The writings of our colonial era have a much greater importance as history than as literature. It would be unfair to judge of the intellectual vigor of the English colonists in America by the books that they wrote; those "stern men with empires in their brains" had more pressing work to do than the making of books. The first settlers, indeed, were brought face to face with strange and exciting conditions—the sea, the wilderness, the Indians, the flora and fauna of a new world—things which seem stimulating to the imagination, and incidents and experiences which might have lent themselves easily to poetry or romance. Of all these they wrote back to England reports which were faithful and sometimes vivid, but which, upon the whole, hardly rise into the region of literature. "New England," said Hawthorne, "was then in a {322} state incomparably more picturesque than at present." But to a contemporary that old New England of the seventeenth century doubtless seemed any thing but picturesque, filled with grim, hard, worky-day realities.

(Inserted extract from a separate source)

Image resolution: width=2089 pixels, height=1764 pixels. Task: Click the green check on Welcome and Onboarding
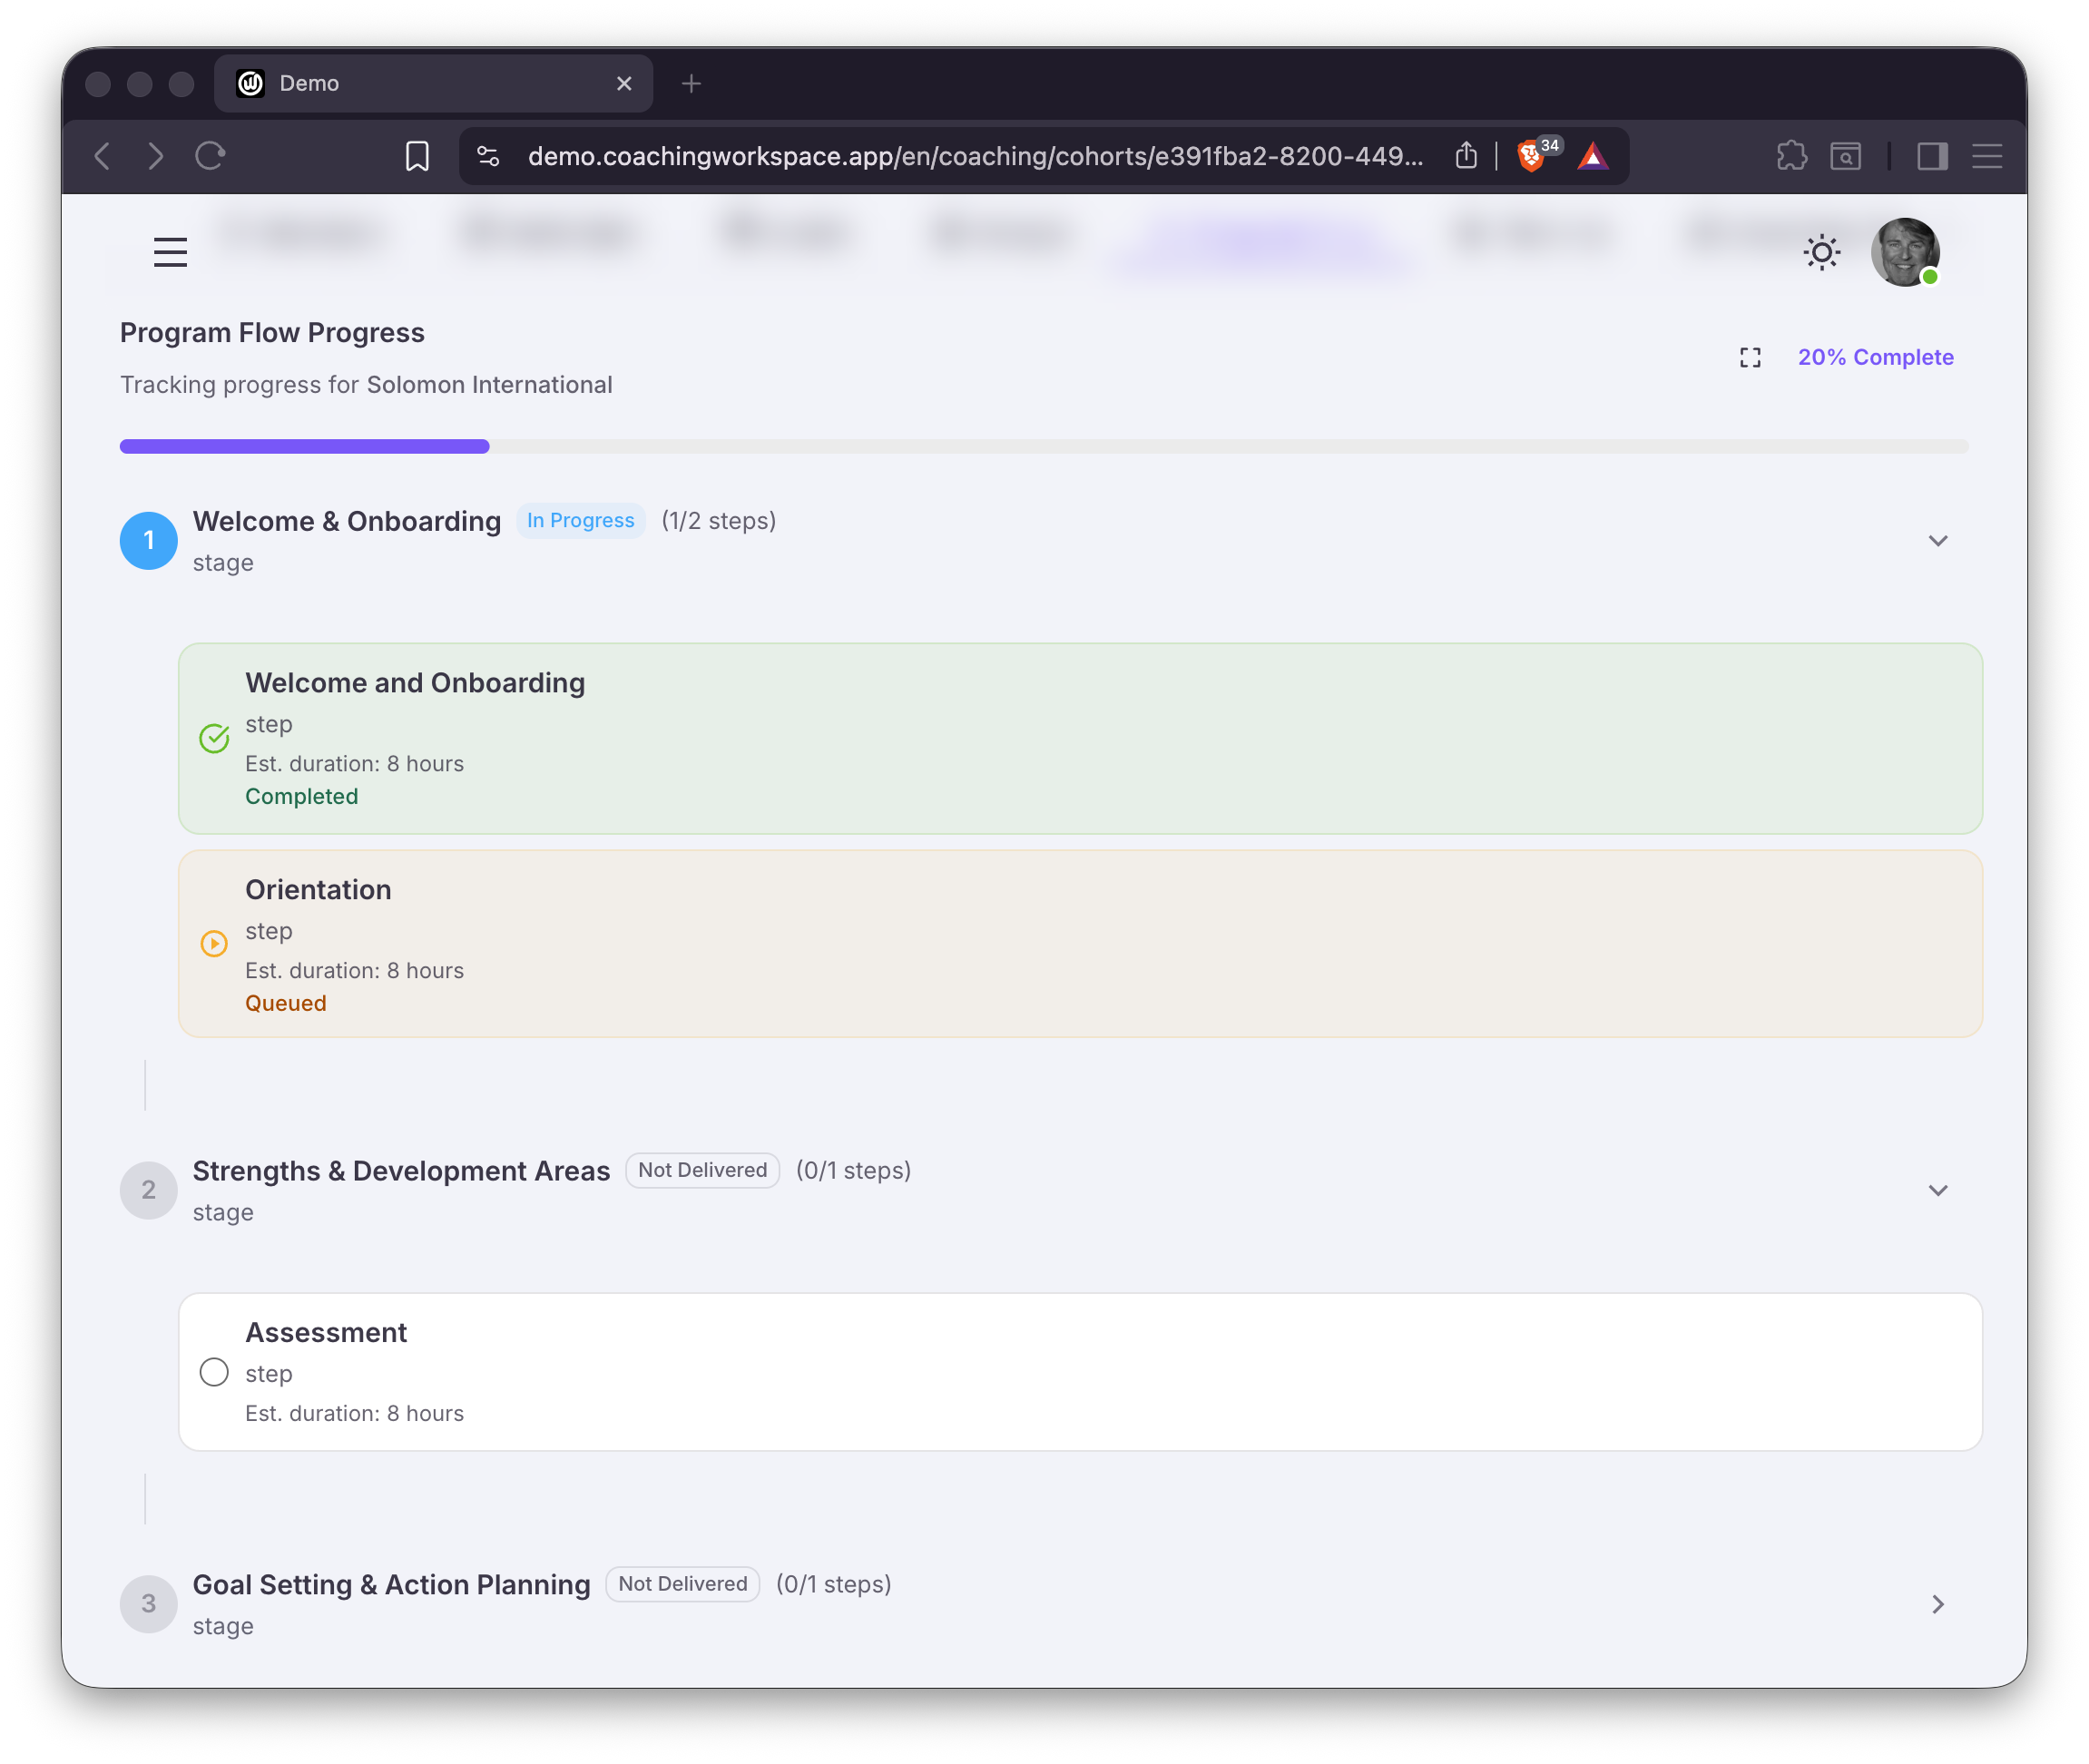pos(214,739)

The planters both of Virginia and Massachusetts were decimated by sickness and starvation, constantly threatened by Indian wars, and troubled by quarrels among themselves and fears of disturbance from England. The wrangles between the royal governors and the House of Burgesses in the Old Dominion, and the theological squabbles in New England, which fill our colonial records, are petty and wearisome to read of. At least, they would be so did we not bear in mind to what imperial destinies these conflicts were slowly educating the little communities which had hardly as yet secured a foothold on the edge of the raw continent.